* [Exercise objective]: Decide whether each statement agrees with the article on investment trends below. Answer yes or no for each, quoting the words of the article that decide it. (a) New investments in the U.S. nearly stopped in April and May 2020. (b) The rise in investment has benefited every industry. (c) Investments began to pick up in the first quarter of 2020.

June
30, 2021
6 min read
Opinions expressed by Entrepreneur contributors are their own.
It seemed unlikely that we would be on the precipice of a boom in investment volume just a year ago, but that seems to be what we are gearing up for in mid-2021.
April and May 2020 saw a near halt of new investments in the U.S. However, investments picked up rather unexpectedly in the last quarter of 2020 and have steadily risen since then.
This recovery is a testament to American resilience and innovation, the very traits that make America the investment hub of the world.
Though there has been a general uptick in the volume of investment dollars flowing in, the pattern that these investments follow has been greatly impacted by the pandemic and all the turbulence of 2020. Certain industries have emerged as winners while some have not benefitted at all. The structure of our investment portfolios in 2021 and beyond should be informed by these trends.
They say that a man who has a near-death experience wakes up with a new perspective on life and what matters. In many ways, Covid-19 was a near-death experience for the investment world, one that has rapidly changed the assumptions that investors had taken for granted earlier, like what founders look like and what types of investments make sense in a tech-driven global economy and ailing environment.

* [Supplied data]:

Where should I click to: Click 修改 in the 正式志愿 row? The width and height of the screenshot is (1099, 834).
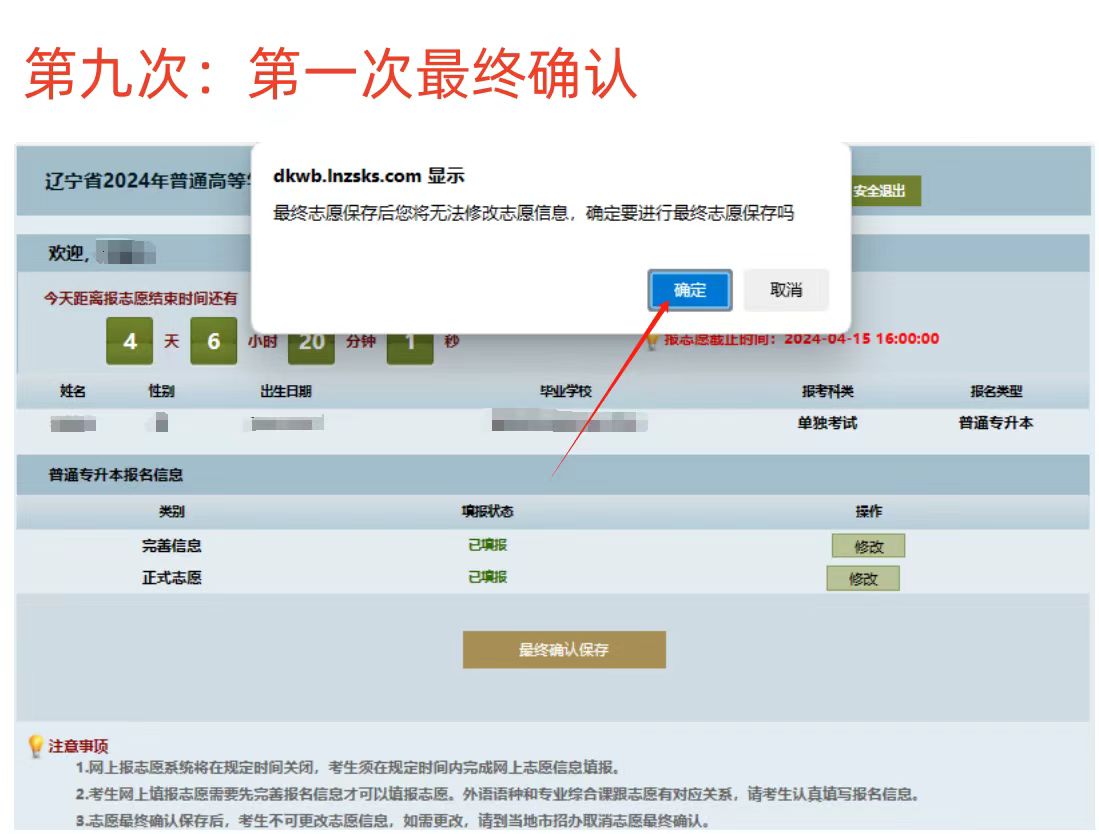pyautogui.click(x=862, y=579)
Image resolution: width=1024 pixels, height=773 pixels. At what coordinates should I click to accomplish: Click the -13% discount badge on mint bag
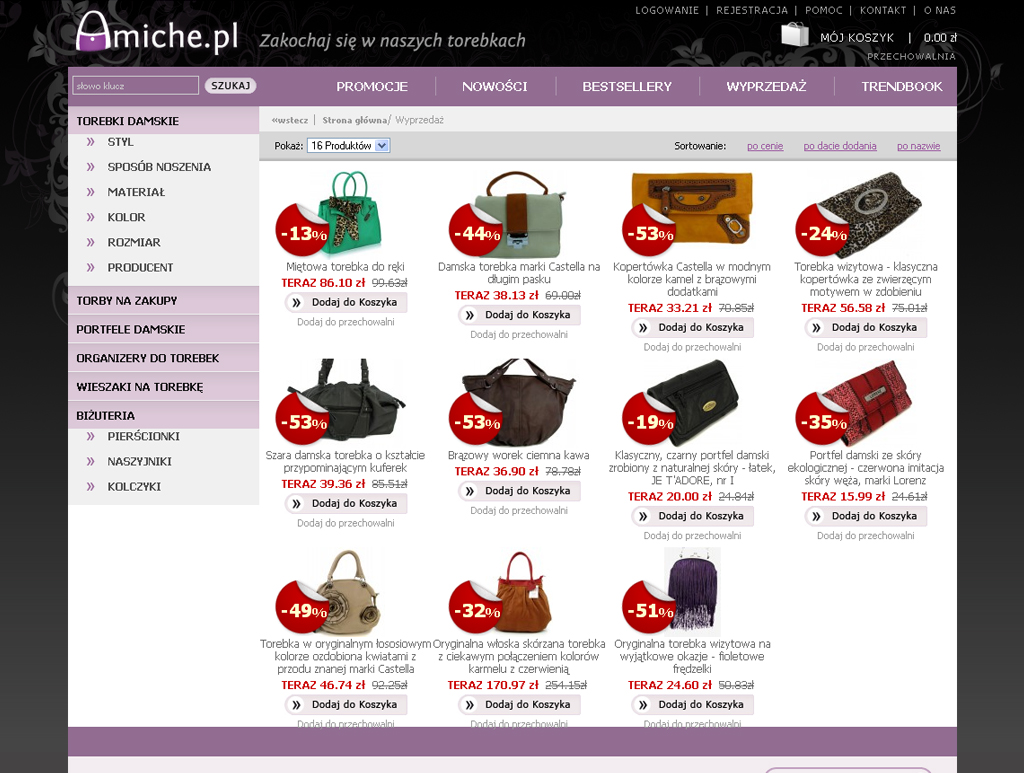point(302,230)
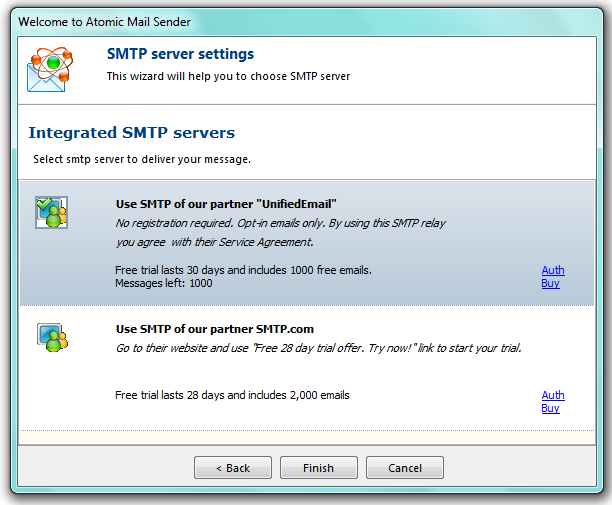Click the 'Integrated SMTP servers' heading
The width and height of the screenshot is (612, 505).
[x=131, y=132]
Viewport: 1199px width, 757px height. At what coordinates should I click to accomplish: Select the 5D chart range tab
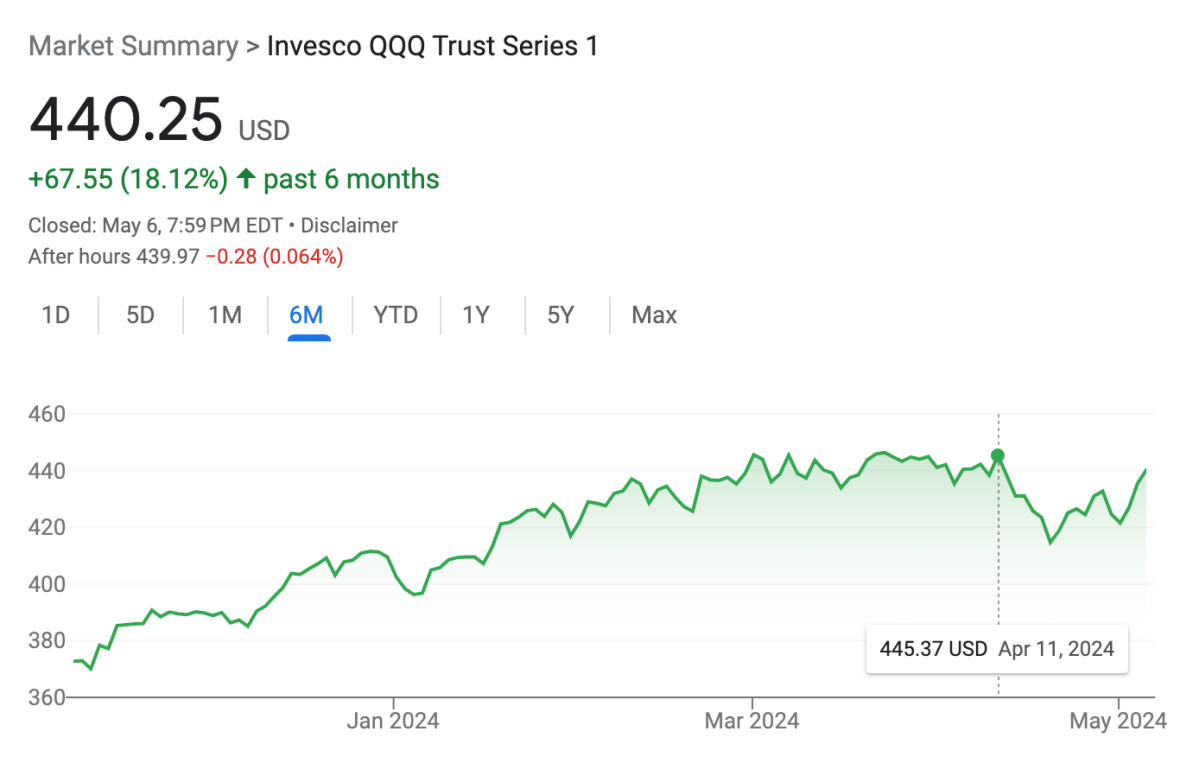[x=140, y=316]
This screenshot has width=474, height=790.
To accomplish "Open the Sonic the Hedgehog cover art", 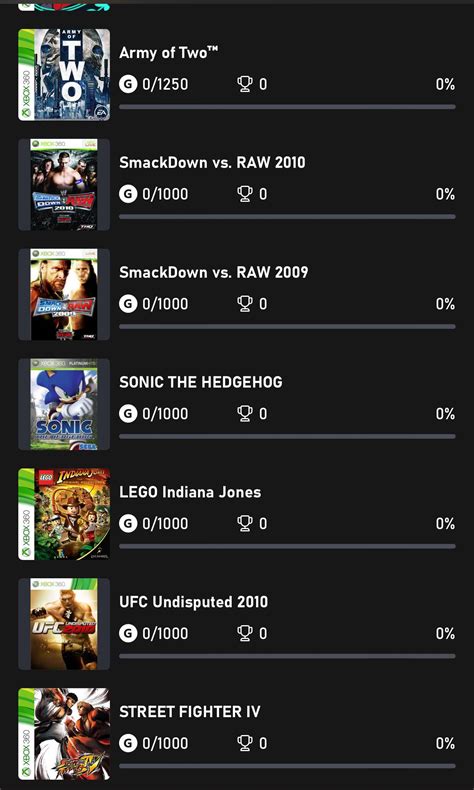I will tap(64, 404).
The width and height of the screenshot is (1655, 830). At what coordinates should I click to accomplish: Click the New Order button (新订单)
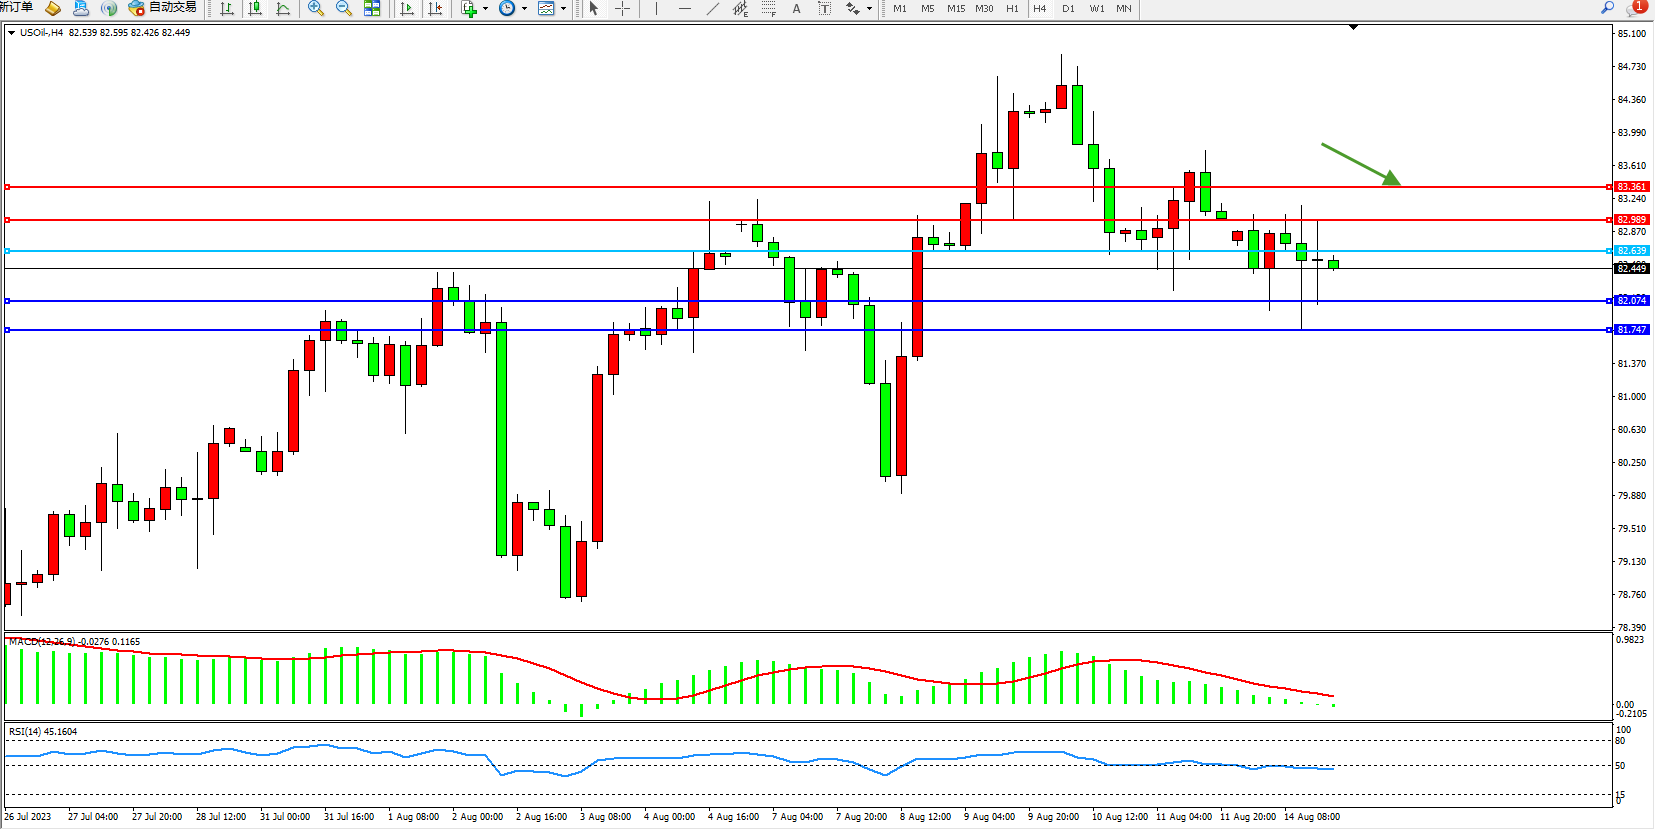(16, 8)
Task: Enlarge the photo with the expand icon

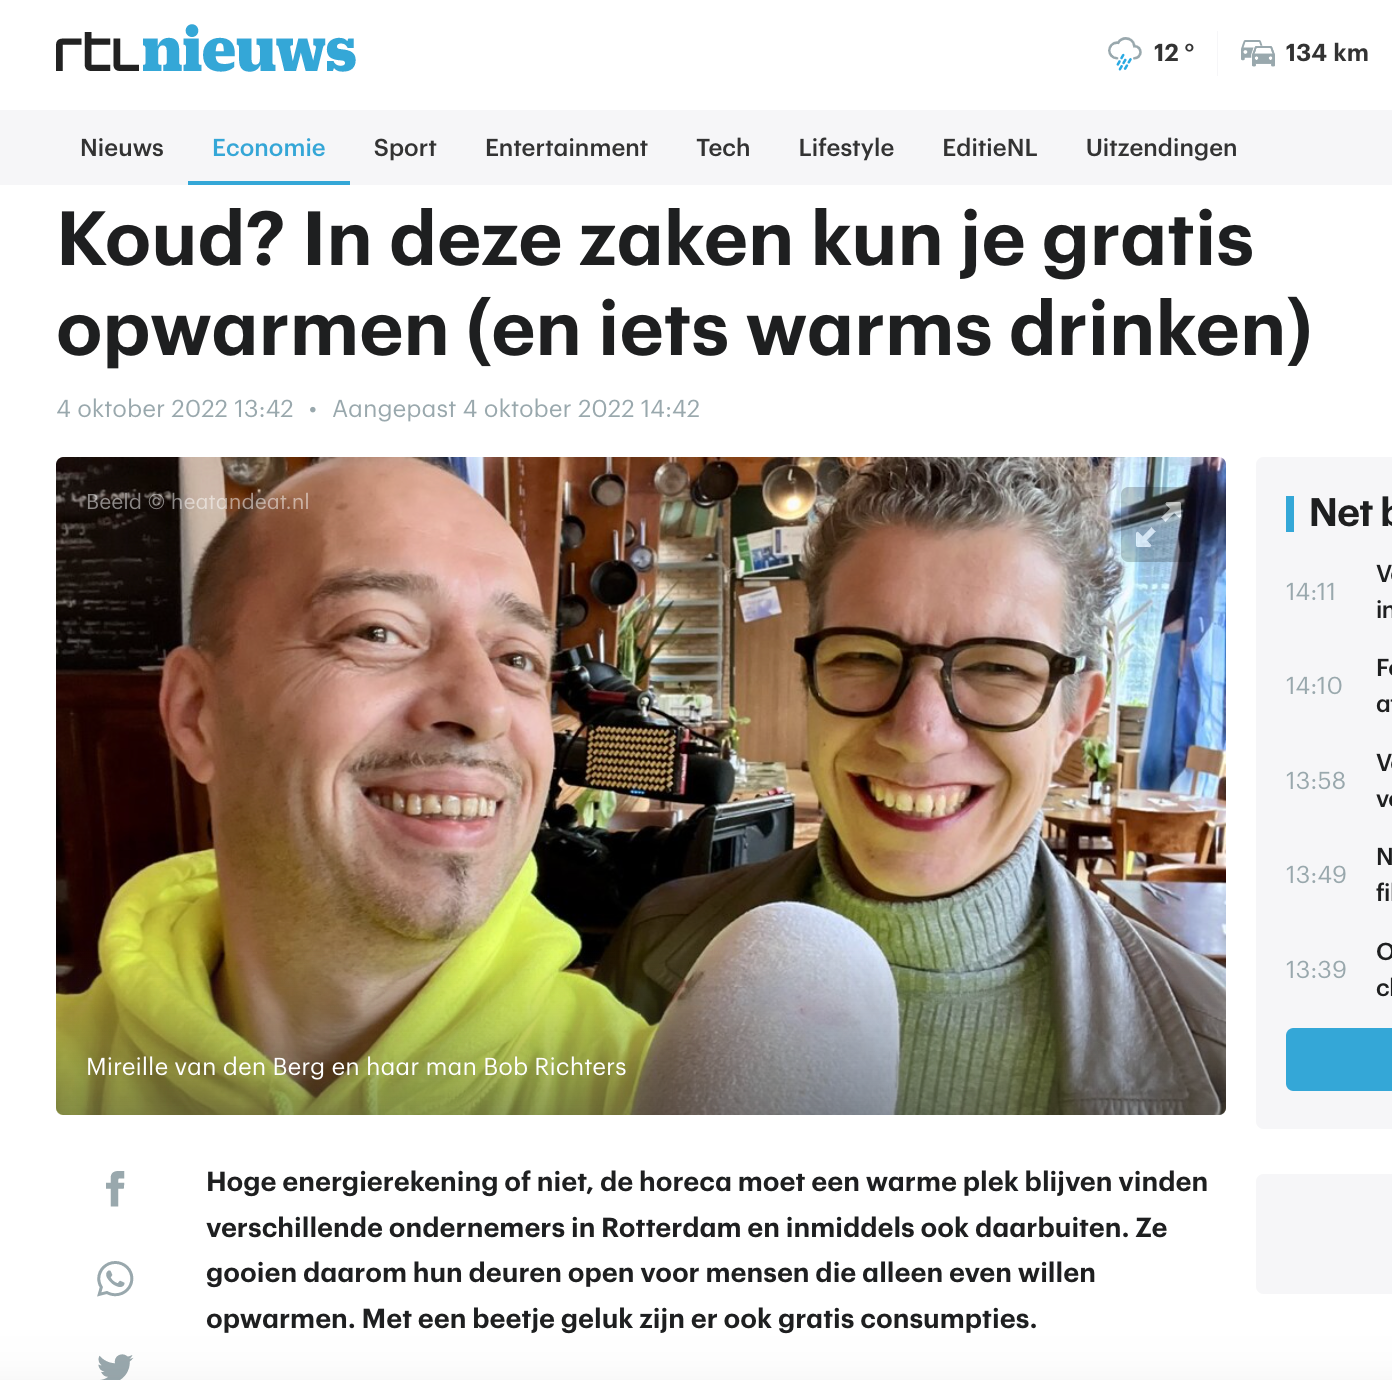Action: pyautogui.click(x=1158, y=524)
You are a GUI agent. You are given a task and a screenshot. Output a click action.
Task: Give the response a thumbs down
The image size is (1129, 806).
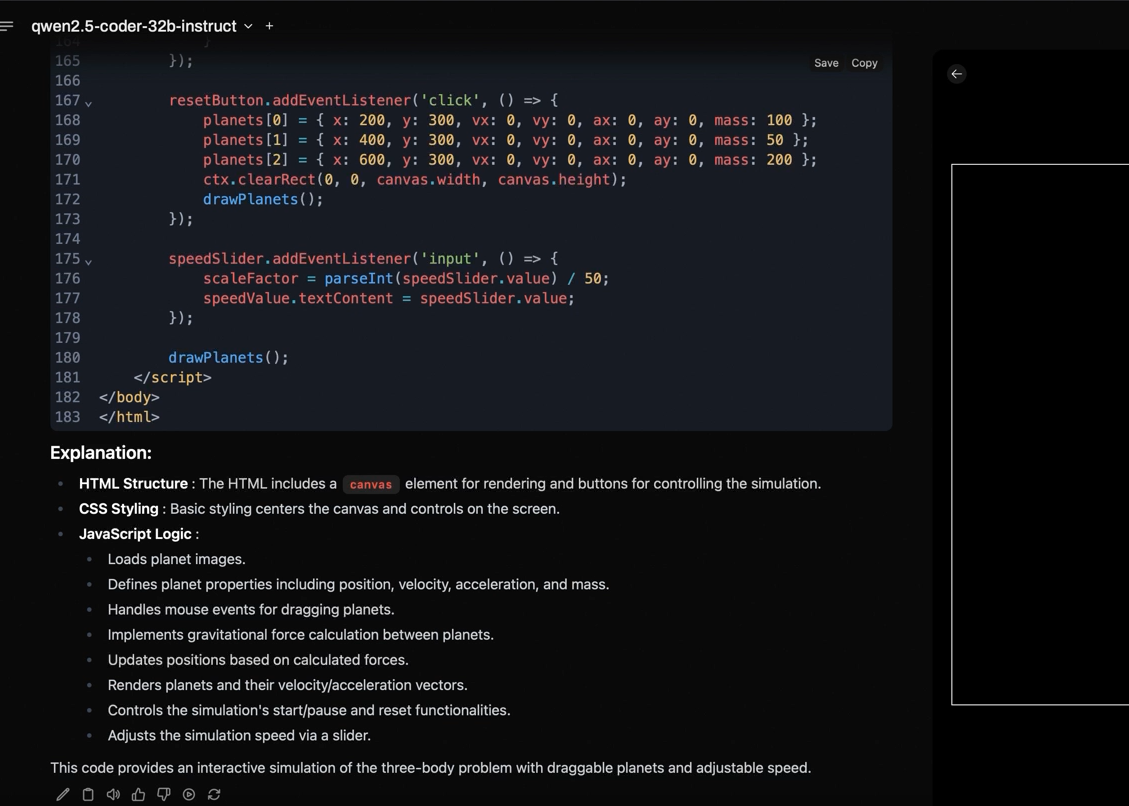[164, 794]
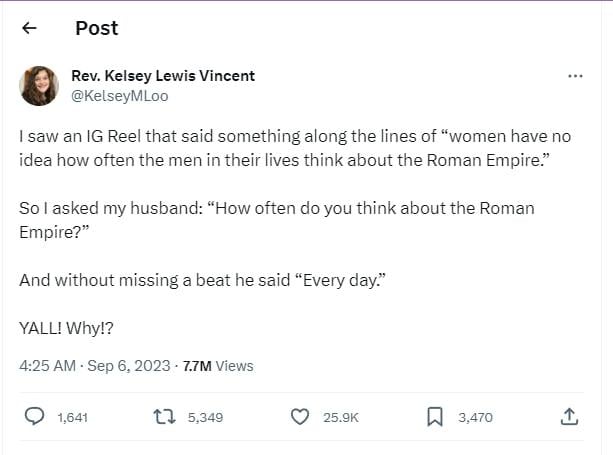Click the back arrow next to Post
Screen dimensions: 613x455
29,29
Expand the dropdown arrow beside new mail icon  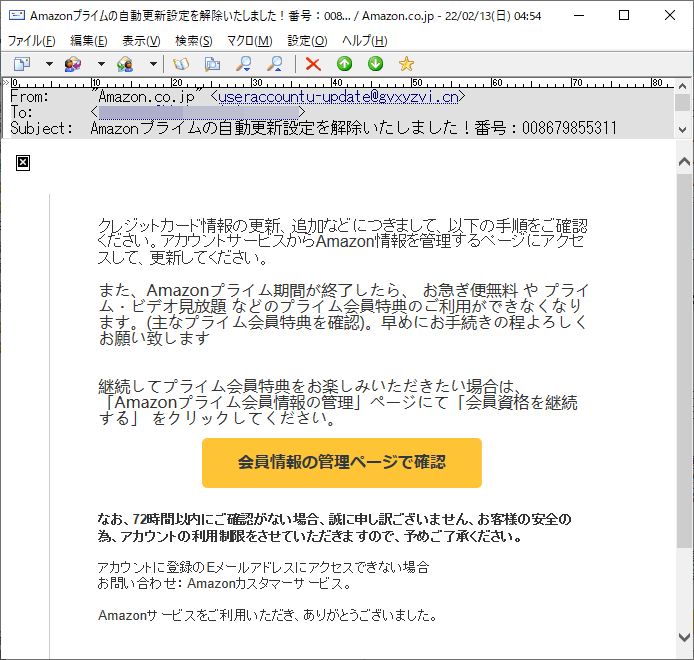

* [Result below]:
(a) Yes: "April and May 2020 saw a near halt of new investments in the U.S."
(b) No: "Certain industries have emerged as winners while some have not benefitted at all."
(c) No: "investments picked up rather unexpectedly in the last quarter of 2020"